In 2004, McPhetres caught wind of a concept still in its formative stage, The Gifting Game, and decided to perform a test run with her then 9-year-old daughter’s Brownie Girl Scout troop. “It was just wonderful because it engaged them in the idea of charitable giving, but it also engaged them in debate and compromise and the thought process together,” said McPhetres.

Dubbed the “allocation” game, Douglas K. Mellinger and his company, Foundation Source, released The Gifting Game in March, 2005. The premise was simple: parents allot money to each participating child and assist as they research charities online. The child can then either give all the money to a single charity, or allot portions to several.

“(The Gifting Game enables) a child to play everything from being a board member (of a nonprofit), to having their own discretionary grantmaking accounts. They learn how to communicate their ideas to other children, and to be able to develop their own belief system,” said Mellinger. “But most important, it teaches them how to believe different things, which is a very, very big problem within families today.”

Close to 3,000 copies of the game have been distributed — oftentimes free of charge — since March, 2005.

Later that same year, Learning to Give ( LTG), a nonprofit that produces and distributes resources to teach young people the importance of philanthropy, acquired The Giving Game (not to be confused with The Gifting Game). The game was originally intended to be utilized in classrooms as a part of the curriculum.

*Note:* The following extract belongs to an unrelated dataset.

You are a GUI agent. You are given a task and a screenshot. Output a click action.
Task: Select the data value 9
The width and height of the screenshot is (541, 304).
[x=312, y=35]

“But what we found was we were getting calls from parents asking, ‘What can we do? What are some ideas to raise charitable children?’ So we took what we had for teachers and translated that for parents,” said Kathy Agard, executive director at LTG. The organization has received more than 3,000 requests for copies since it began distributing the game this past January.

According to Agard, this was an unusual move for LTG. “For a long time, children were seen as being the problems that needed to be fixed. And only recently have we really begun to talk about the fact that young people have a lot to give themselves.”

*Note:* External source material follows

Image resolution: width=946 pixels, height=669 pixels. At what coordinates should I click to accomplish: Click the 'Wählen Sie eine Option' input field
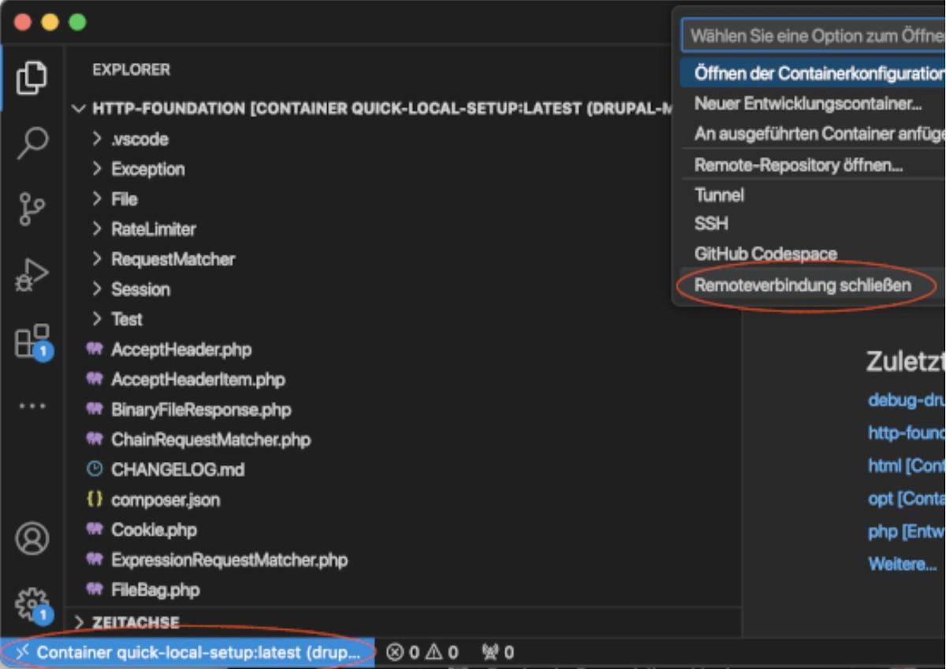coord(812,36)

The game, according to its creator Brien Moakley, was conceived in response to two things: a desire to move beyond the events of Sept. 11, 2001, in a positive way, and the message illustrated in Catherine Ryan Hyde’s novel, Pay It Forward.

The Muskegon, Mich.-based organization’s Web site (www.learningtogive.org) receives more than 140,000 visitors each month, a number far greater than the game’s previous 3,500 registered worldwide members under Moakley’s ownership.

The concept is simple: to play, all a participant needs is a game card and an imagination, said Moakley. The participant completes an act of kindness for someone else and leaves the card behind for that person to then use. Each card has a unique ID number and can be tracked online as it makes its way from person to person. Game cards can be printed and registered free of charge at givinggame.org.

According to McCurry, these games and Web sites facilitate what she calls a ‘teachable moment,’ anything that takes the charitable-teaching process out of the charity’s hands and puts it in the parent’s. They also facilitate a beneficial service for nonprofits.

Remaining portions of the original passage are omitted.